Though indirectly, these myths refer to a time when communication between heaven and earth was possible; in consequence of a certain event or a ritual fault, the communication was broken off; but heroes and medicine men are nevertheless able to reestablish it. This myth of a paradisal period brutally abolished by the "fall" of man will engage our attention more than once . . .
Shamans and magicians ... simply restore—temporarily and for themselves alone—this "bridge" between sky and earth, which was once accessible to all mortals.
The myth of the rainbow as road of the gods and bridge between sky and earth is also found in Japanese tradition, and doubtless existed in the religious conceptions of Mesopotamia. Further, the seven colors of the rainbow have been assimilated to the seven heavens, a symbolism found not only in India and Mesopotamia but also in Judaism. In the Bamiyan frescoes the Buddha is represented seated on a rainbow of seven bands; that is, he transcends the cosmos, just as in the myth of his Nativity he transcends the seven heavens by taking seven strides toward the north and reaching the Center of the World, the culminating peak of the universe. The throne of the Supreme Being is surrounded by a rainbow, and the same symbolism persists into the Christian art of the Renaissance. The Babylonian ziggurat was sometimes represented with seven colors, symbolizing the seven celestial regions; he who climbed its storeys attained the summit of the cosmic world. Similar ideas are found in India and . . . in Australian mythology. The Supreme God of the Kamilaroi, the Wiradjuri, and the Euahlayi dwells in the upper sky, seated on a crystal throne; Bundjil, the Supreme God of the Kulin, remains above the clouds. Mythical heroes and medicine men ascend to these celestial beings by using, among other things, the rainbow.

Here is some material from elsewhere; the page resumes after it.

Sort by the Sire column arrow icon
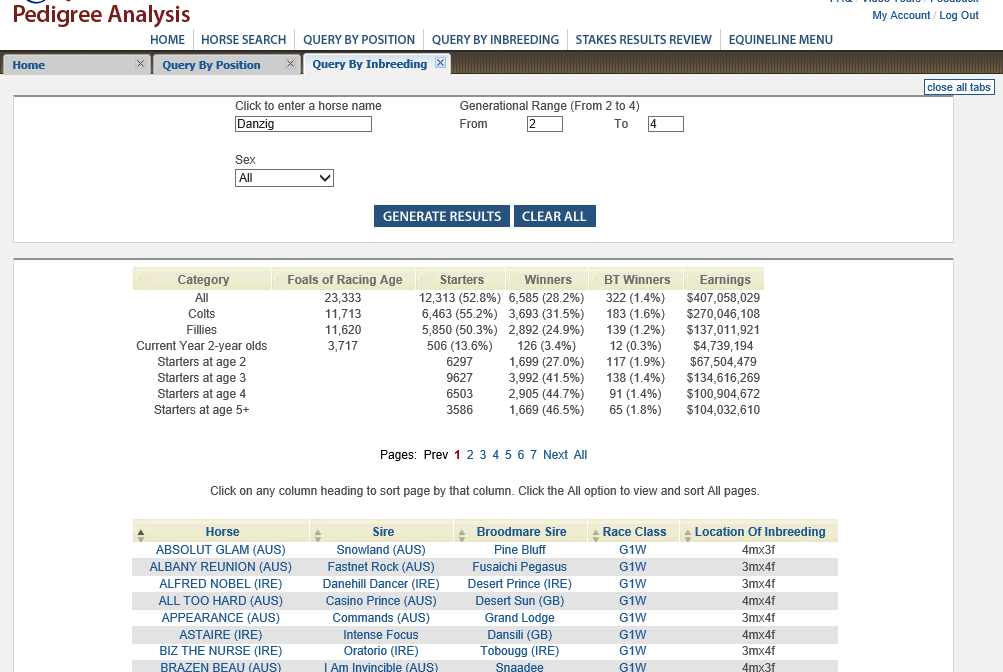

It will be remembered that the ribbons employed in Buryat initiations are called "rainbows"; in general, they symbolize the shaman's journey to the sky. Shamanic drums are decorated with drawings of the rainbow represented as a bridge to the sky. Indeed, in the Turkic languages the word for rainbow also means bridge. Among the Yurak-Samoyed the shamanic drum is called "bow"; the shaman's magic projects him to the sky like an arrow. Furthermore, there are reasons to believe that the Turks and the Uigur regarded the drum as a "celestial bridge" (rainbow) over which the shaman made his ascent.